Lindsey Etheridge, who is a LGBTQ Coordinator on contract with SAUSD said, “LGBTQ students face a unique set of challenges both in life and at school, and they carry the burden of these additional challenges into their learning spaces.”

According to an article by, only 26% of LGBTQ students feel safe at school all the time. It also states that only one in five transgender and nonbinary youth reported having their pronouns respected by all or most of the people in their lives. 

Not supporting LGBTQ youth in education causes tremendous harm to them. LGBTQ students are more than twice as likely to commit suicide then straight students. 

The Trevor Project is an organization that focuses on suicide prevention of LGBTQ youth.
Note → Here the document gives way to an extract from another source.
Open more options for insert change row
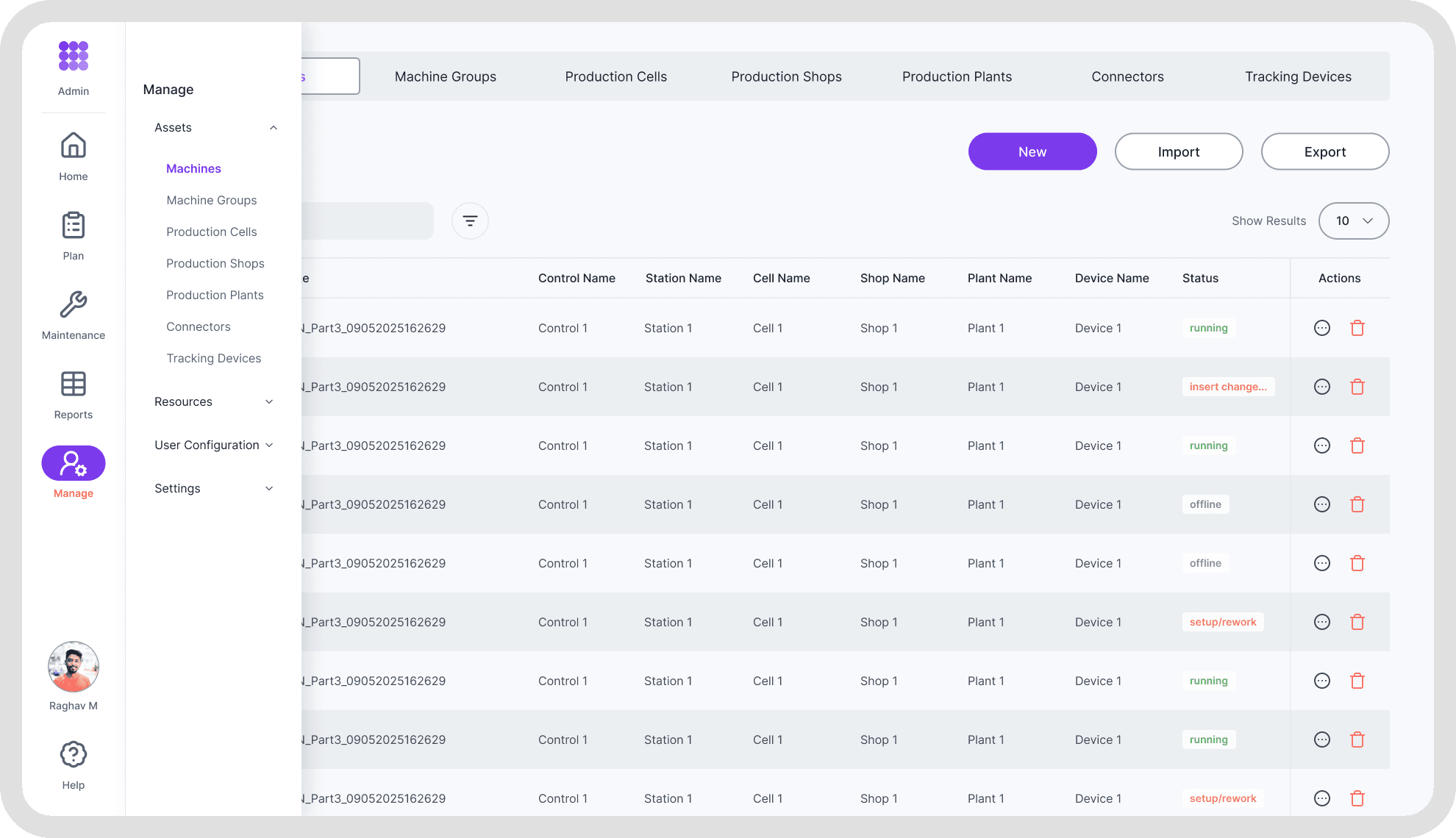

The website is blocked on SAUSD devices and listed under the category of “AlternativeSexualLifestyles.”

When asked about whether he felt it was easier learning in a safe and non-judgemental space, junior Armando Echeverria stated, “I do feel a lot safer; I feel like being in a zone where it’s judgement free whether it be from your teachers or your peers when everything about you is put aside it makes it an easier learning environment so you’re more focused on what the curriculum for whatever your learning is.”

Ian Barnard, the Director of the LGBTQ studies program at Chapman University, said, “I don’t think the classroom should be a space for people to cause damage.” They also stated, “Teachers have to know that every single class is gonna have at least some LGBTQ students in it.”
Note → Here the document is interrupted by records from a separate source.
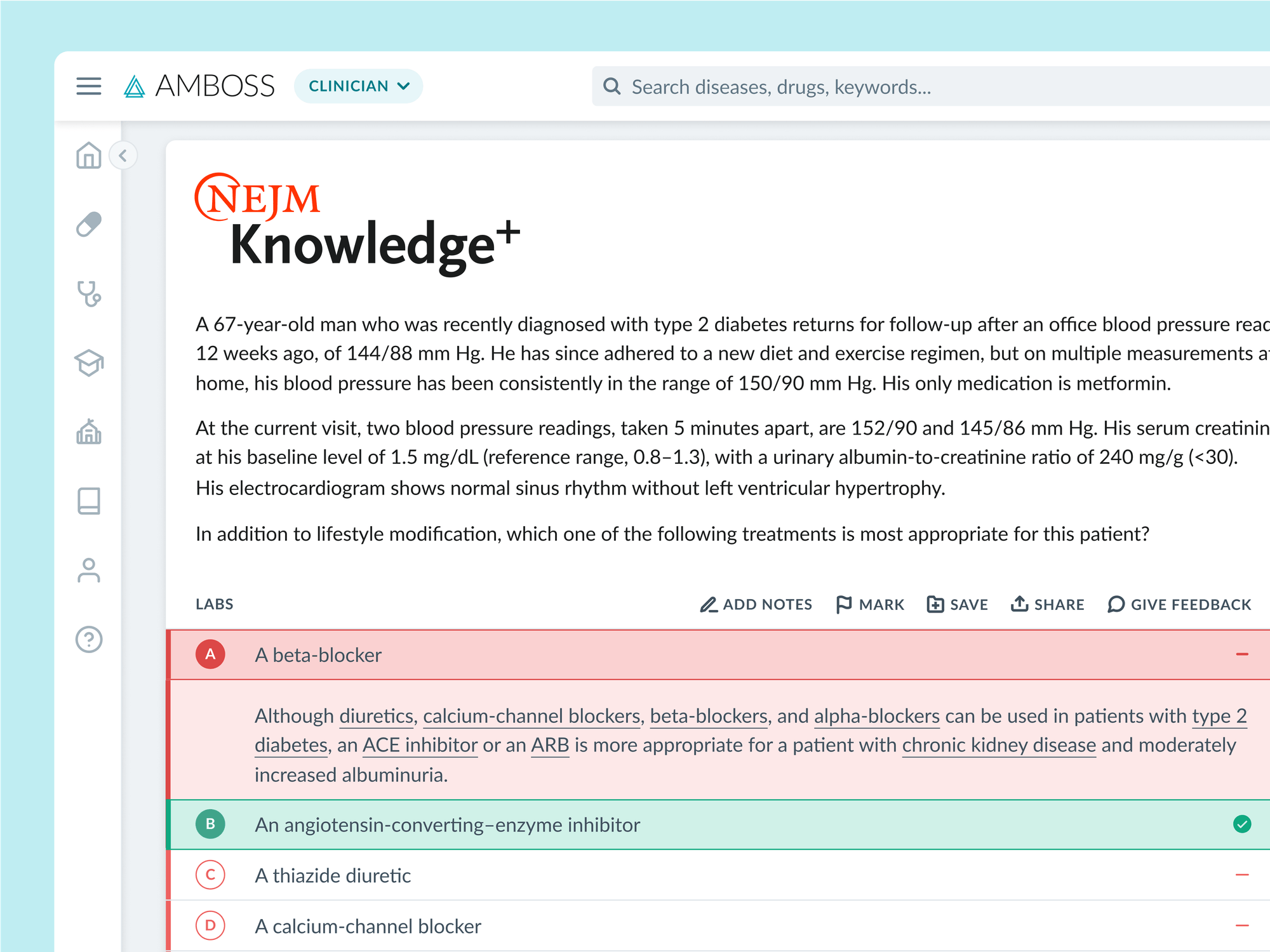The width and height of the screenshot is (1270, 952).
Task: Save this question with the Save icon
Action: click(956, 604)
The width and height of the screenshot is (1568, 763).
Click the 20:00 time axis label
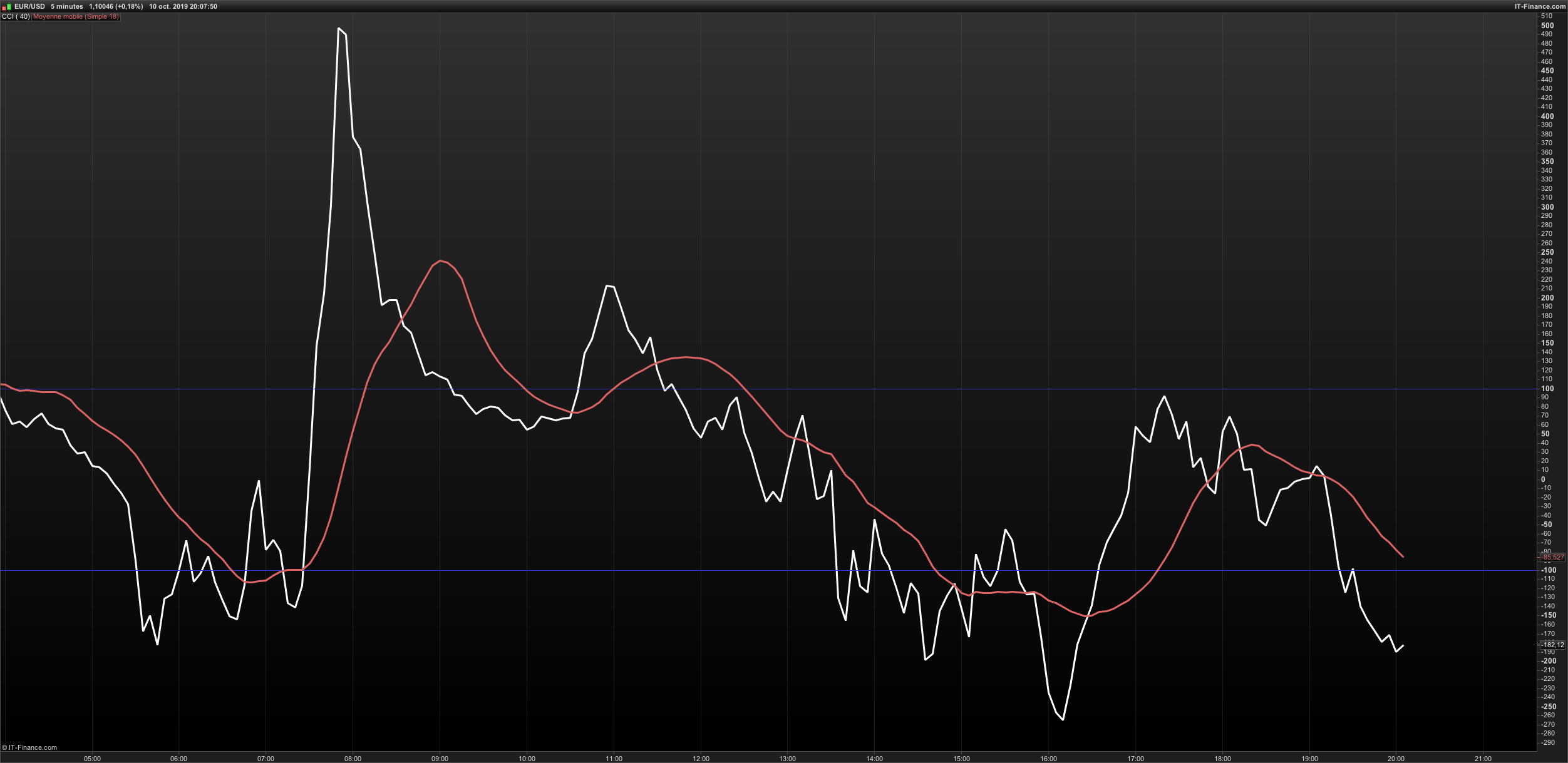coord(1396,759)
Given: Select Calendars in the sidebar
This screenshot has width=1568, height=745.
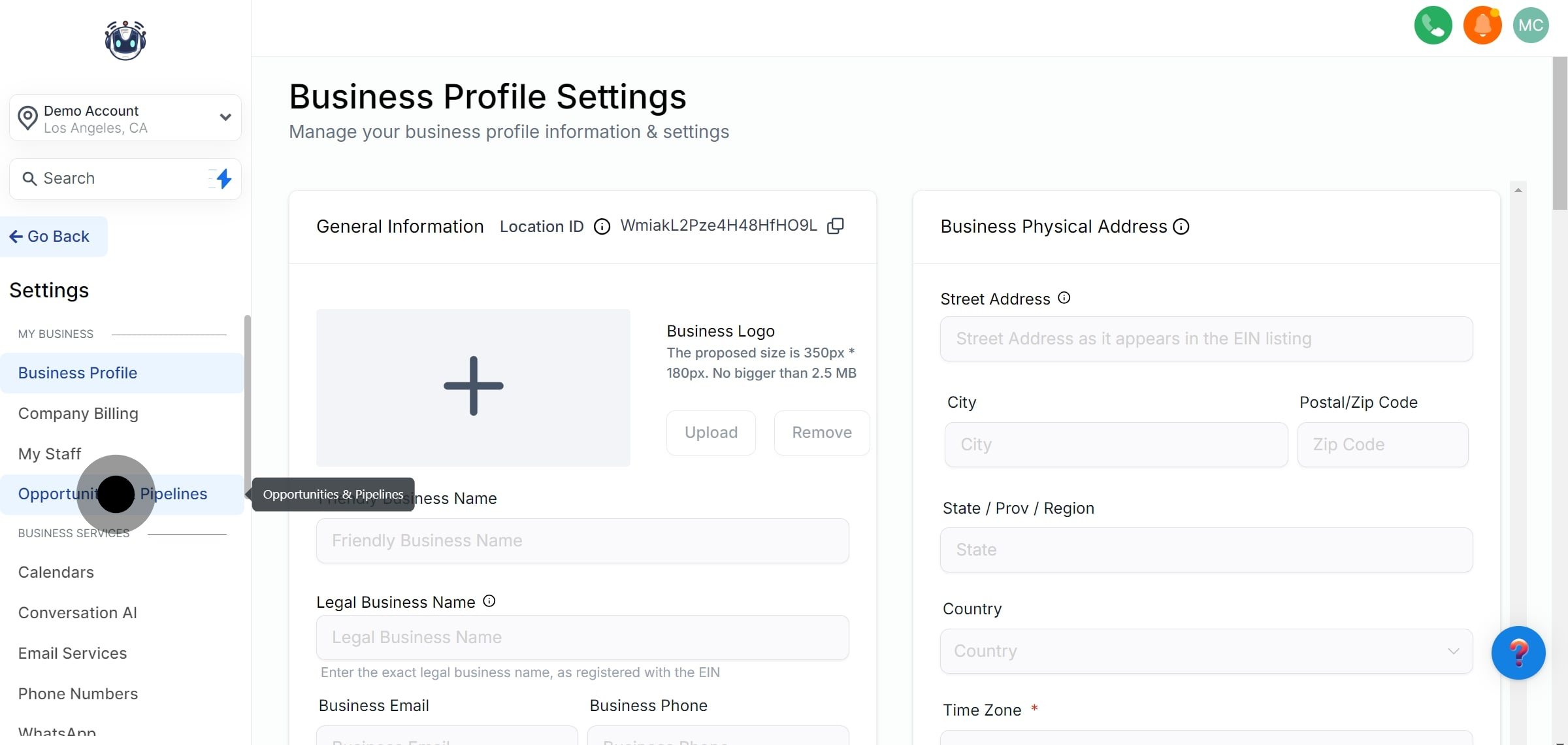Looking at the screenshot, I should (x=56, y=572).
When asked about what teachers can do to make students feel supported, Echeverria spoke about how it’s important for teachers to use the right pronouns. 
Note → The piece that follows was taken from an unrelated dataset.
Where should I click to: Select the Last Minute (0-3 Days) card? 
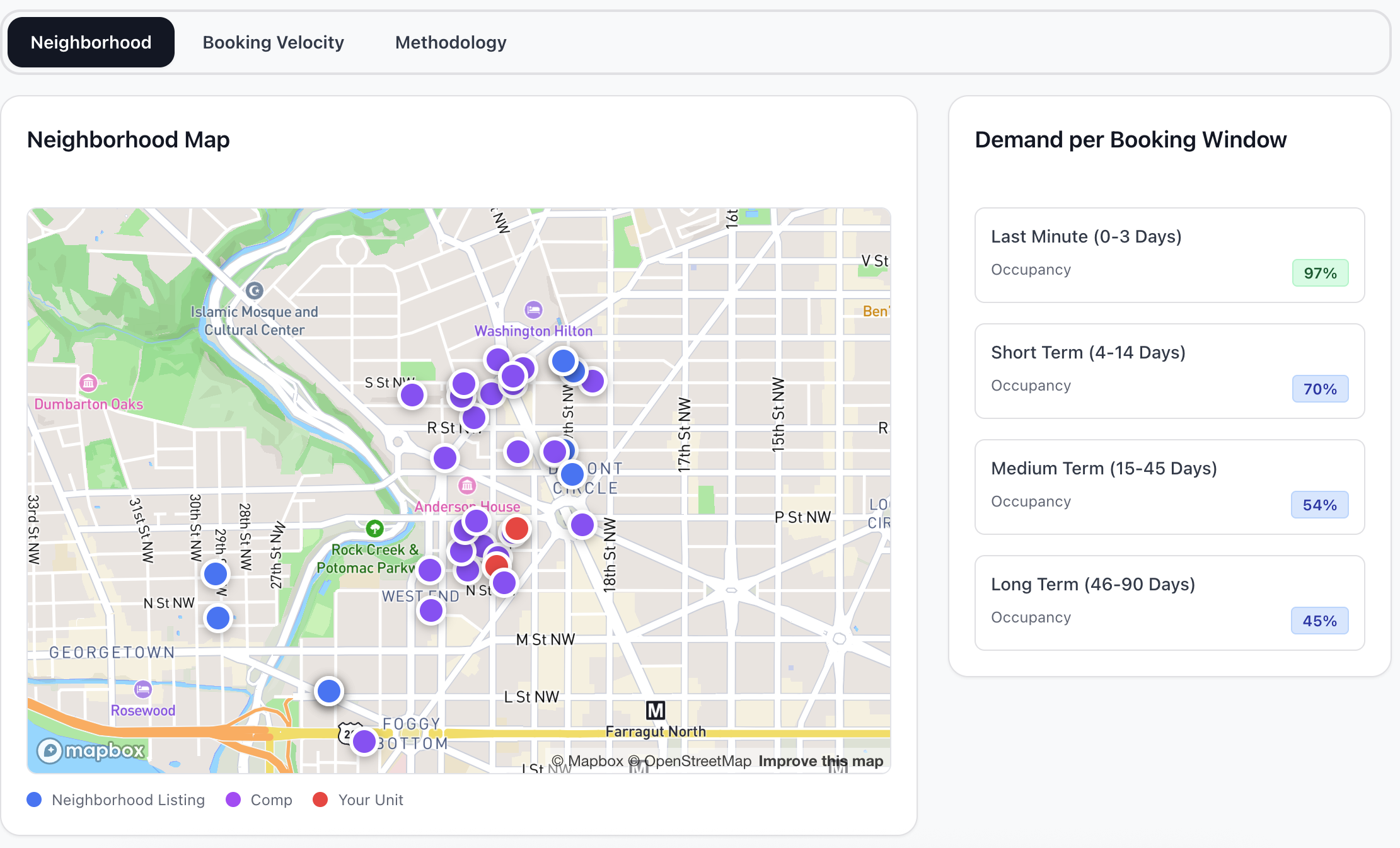(x=1169, y=255)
Etheridge also stated the importance of pronouns, “Including our own pronouns in online display names and email signatures, and encouraging others to do the same, is another simple way we can support our transgender/non-binary students.”

According to the same article by, it is stated that only 5% of LGBTQ youth say that all of the teachers and staff at their schools support LGBTQ people. 

As well as feeling safe in schools, LGBTQ students should feel represented in their school’s curriculum and should know what they have to contribute to their academic careers because of their identity. 

An Instagram poll found that out of 64 people, 60 said that there was not enough LGBTQ representation in school curriculum. 

Echeverria also spoke about a time when he felt included in his World History class.

“The fact that he allowed that inclusivity really made me feel good, that not just I’m being represented but the LGBTQ community as a whole.”

In 2011 California became the first state that required schools to teach LGBTQ history. However, implementation is slow. 

According to the article “These States Require Schools to Teach LGBTQ History” by Casey Leins, it is stated “Pushback from state officials, conservative groups and parents is one of the reasons why the law’s implementation has been so slow in California, which didn’t approve its first LGBT-inclusive textbooks for K-8 classrooms until 2017.”

Barnard also stated the importance of integrating LGBTQ into academic work.

 “It has to be integrated throughout the course so that students realize that these are things they can talk about, these are things they can write about, readings have to be integrated throughout the course,” they said.